John Hedley Brooke (Science and Religion, 44-45) summarizes the argument of JW Draper’s 1875 History of the Conflict between Religion and Science:
“The history of science, he wrote, is a narrative of the conflict of two contending powers, the expansive force of the human intellect on one side and the compression arising from traditional faith, and human interests, on the other. Draper was an English scientist who became the first president of the American Chemical Society. Living through the post-Darwinian debates, he invariably took up the cudgels on behalf of scientific rationalism. He had even spoken – interminably – at the famous meeting of the British Association for the Advancement of Science, held at Oxford in 1860, when Huxley allegedly scored his victory over Bishop Wilberforce with the retort that he would rather have an ape for an ancestor than a man who used his privileged position to pronounce on matters he knew nothing about. For Draper, the Darwinian debates had focused attention on a crucial issue – whether the government of the world is by incessant divine intervention or by the operation of unchangeable laws.”

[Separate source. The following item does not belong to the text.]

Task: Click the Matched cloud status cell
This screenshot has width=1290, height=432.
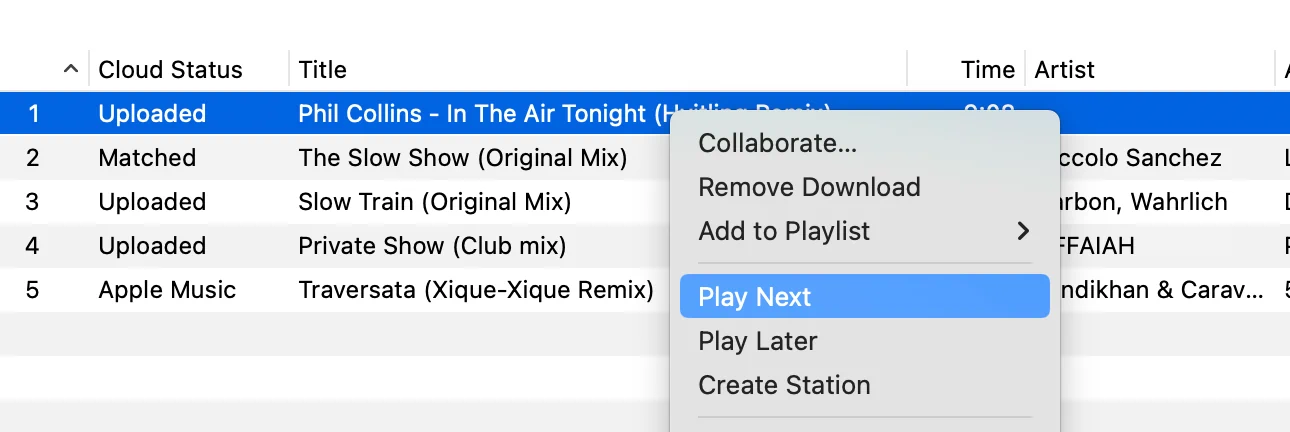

Brooke observes that Draper’s narrative was far from disinterested: “he had an obvious target,” namely, the Catholic church.
“Whereas science had been unstained by cruelty, hands in the Vatican had been steeped in blood. Draper’s history was a diatribe against the Roman Catholic Church. It reflected in part his reaction to the encyclical Quanta cura of 1864. The accompanying ‘Syllabus of errors’ had deemed erroneous the belief that public institutions devoted to teaching literature and science should be exempt from the Church’s authority. Liberal protests notwithstanding, it had been announced in 1870 that the pope, speaking ex cathedra, is gifted with infallibility when defining doctrines to do with faith and morals. Such developments were, for Draper, red rag to a bull – hence his recourse to history for the counterattack. A parade of martyred scientists would show by whose hands the real errors had been committed.”
Draper’s account is continuous with seventeenth century screeds against “priestcraft.” Protestant anti-Catholicism has not only distorted theology and church history. It’s distorted accounts of the history of science, and given an edge to scientistic hostility to religion.